Observers of the current US election season have noted the prominent role of Rupert Murdoch’s reactionary Fox News Channel, which currently employs GOP and “Tea Party” partisans Sarah Palin, Glen Beck, Mike Huckabee, Newt Gingrich, Rick Santorum, Sean Hannity, and others. Some have alleged that a television network carrying so many potential political candidates and propagandists on its payroll is unprecedented. But there is a precedent for large-scale Fox intervention into a political campaign.
In 1932, the German newsreel subsidiary of Fox News Channel’s corporate ancestor, Fox Films, intervened in national elections in Germany.
The candidate Fox supported was Nazi leader Adolf Hitler.

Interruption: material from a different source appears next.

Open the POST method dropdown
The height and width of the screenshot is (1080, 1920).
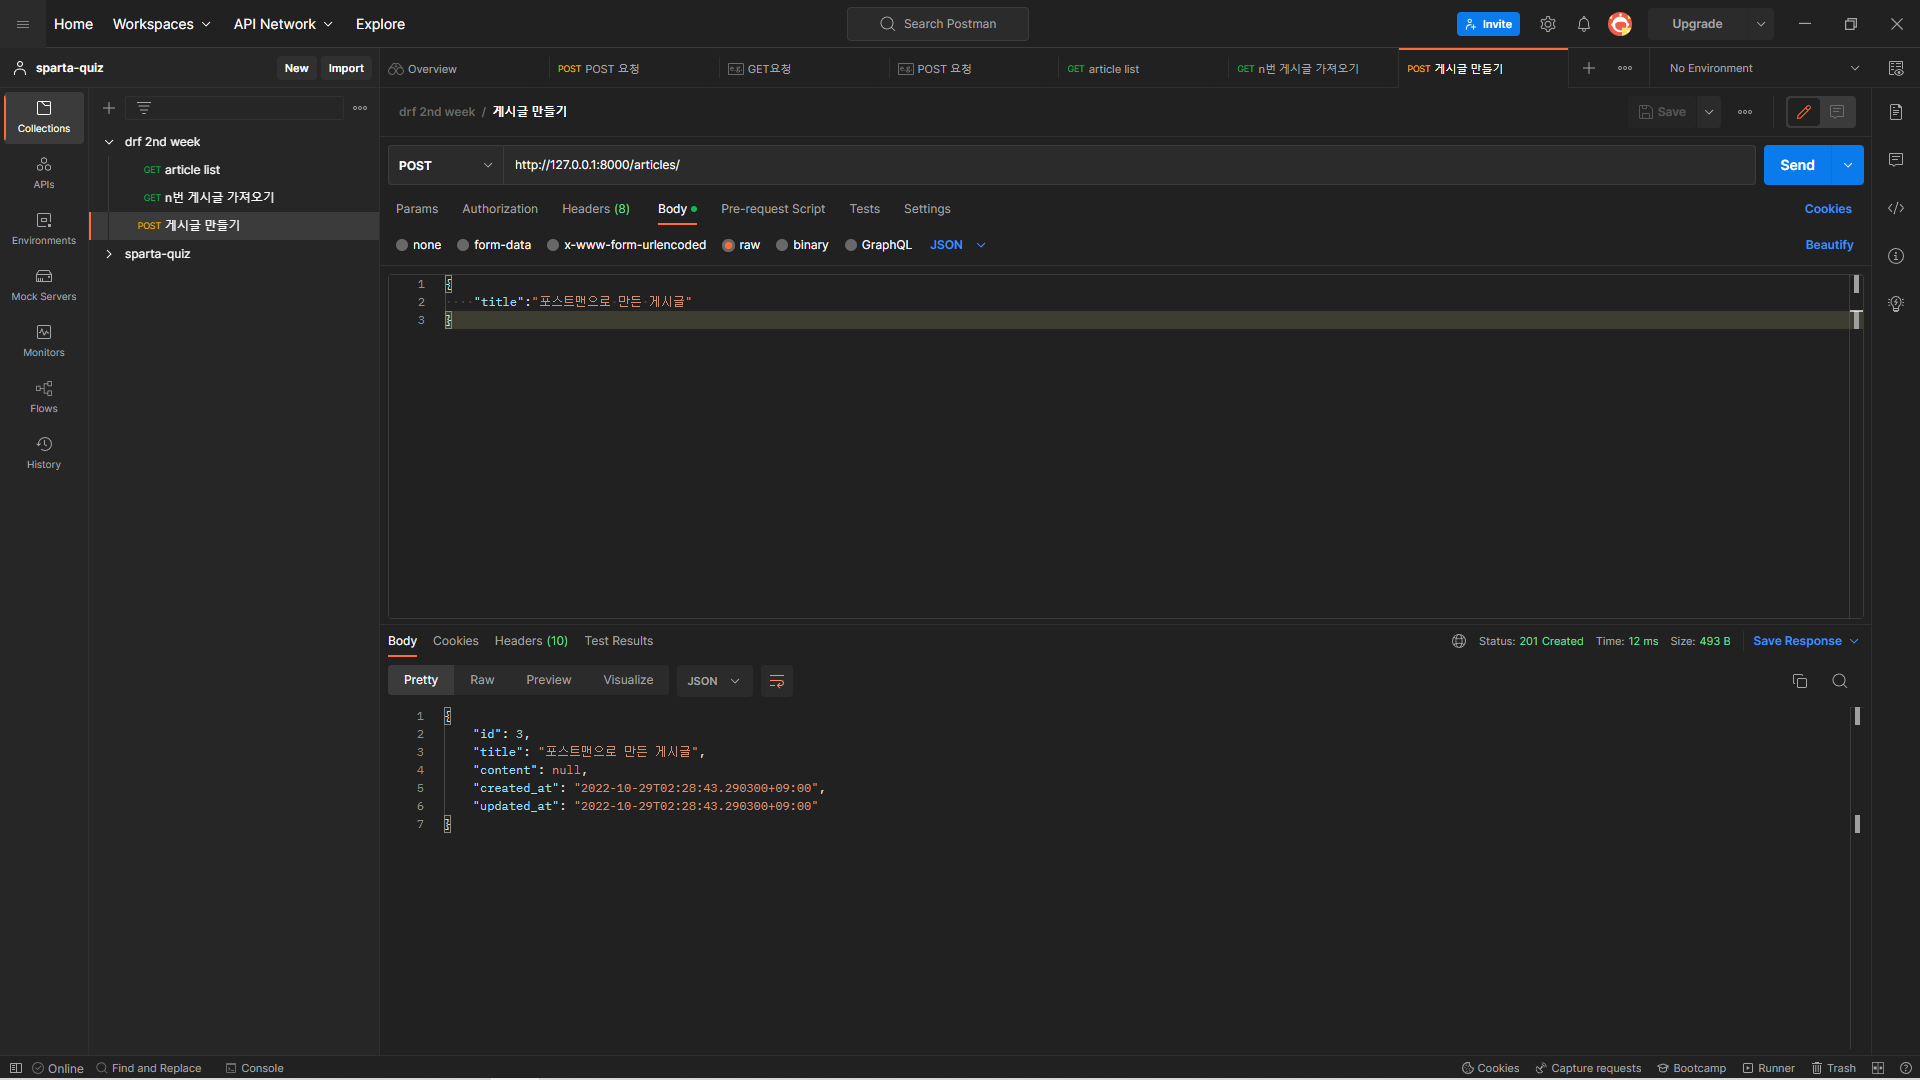(x=445, y=165)
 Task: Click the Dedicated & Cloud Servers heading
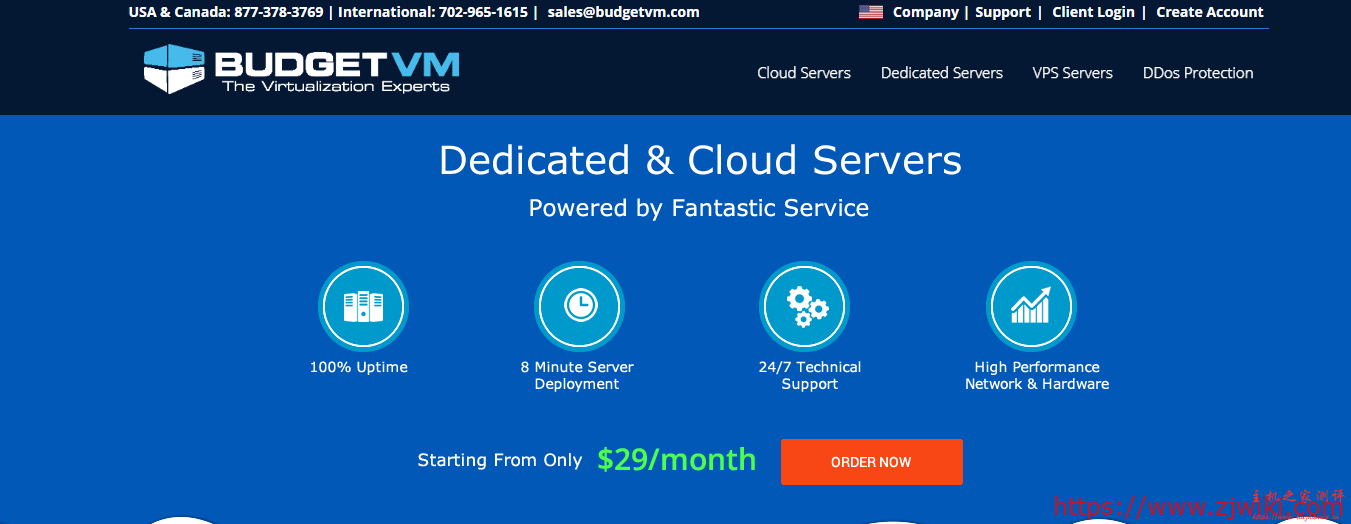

Concerning the second film Fox made for Hitler, Chrystal writes: “…new Reichstag elections were called for November 6, 1932…. The second of the Fox-subsidized productions, Hitlers Kampf um Deutschland (Hitler’s Struggle for Germany), appeared on August 30. It comprised 606 meters of Hitler’s July, 1932 Eberswalde speech. An indication of the effectiveness of this speech and its film record can be found in its later use. When Reichstag elections were held again in March 1933, this same film was re-issued under a new title, Reichskanzler Adolf Hitler Spricht (Reich Chancellor Adolf Hitler Speaks).”